Chapter 16 Managing Security Operations

Domain 2, 3, 7 & 8

Written Lab

  1. Define the difference between need to know and the least privilege principle.

    Need to know focuses on permissions and the ability to access information, whereas the least privilege principle focuses on privileges. Privileges include both rights and permissions. Both limit the access of users and subjects to only what they need. Following these principles prevents and limits the scope of security incidents.

  2. Describe the purpose of monitoring the assignment and usage of special privileges.

    Monitoring the assignment of special privileges detects when individuals are granted higher privileges, such as when they are added to an administrator account. It can detect when unauthorized entities are granted higher privileges. Monitoring the usage of special privileges detects when entities are using higher privileges, such as creating unauthorized accounts, accessing or deleting logs, and creating automated tasks. This monitoring can detect potential malicious insiders and remote attackers.

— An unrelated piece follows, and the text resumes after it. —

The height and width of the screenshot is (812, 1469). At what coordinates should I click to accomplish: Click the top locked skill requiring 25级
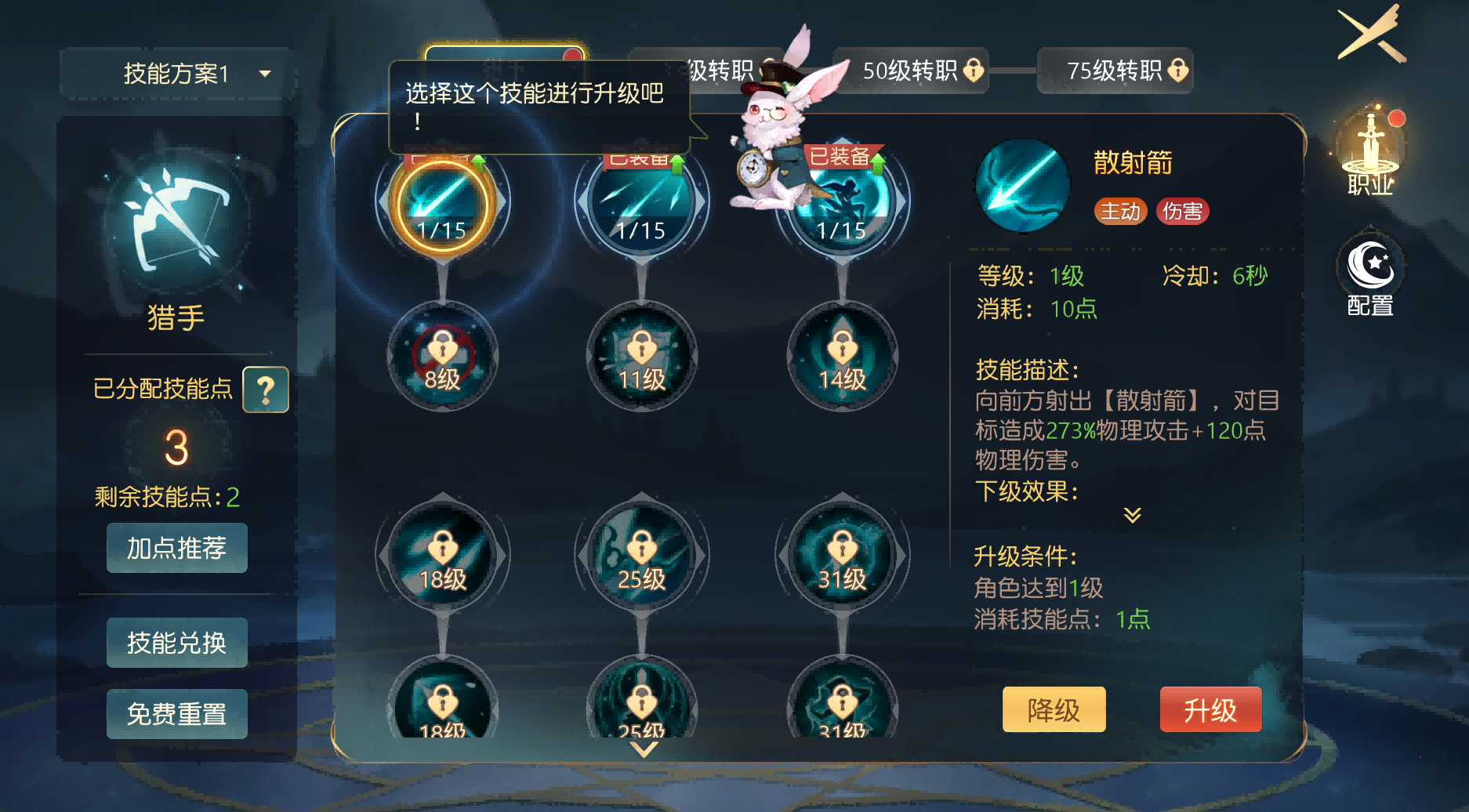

  3. List the three primary cloud-based service models and identify the level of maintenance provided by the cloud service provider in each of the models.

    • Software as a service (SaaS)

    • Platform as a service (PaaS)

    • Infrastructure as a service (IaaS)

    The cloud service providers provides the most maintenance and security services with SaaS, less with PaaS, and the least with IaaS.

  4. Explain how change management processes help prevent outages.

    Change management processes help prevent outages by ensuring that proposed changes are reviewed and tested before being deployed. They also ensure that changes are documented.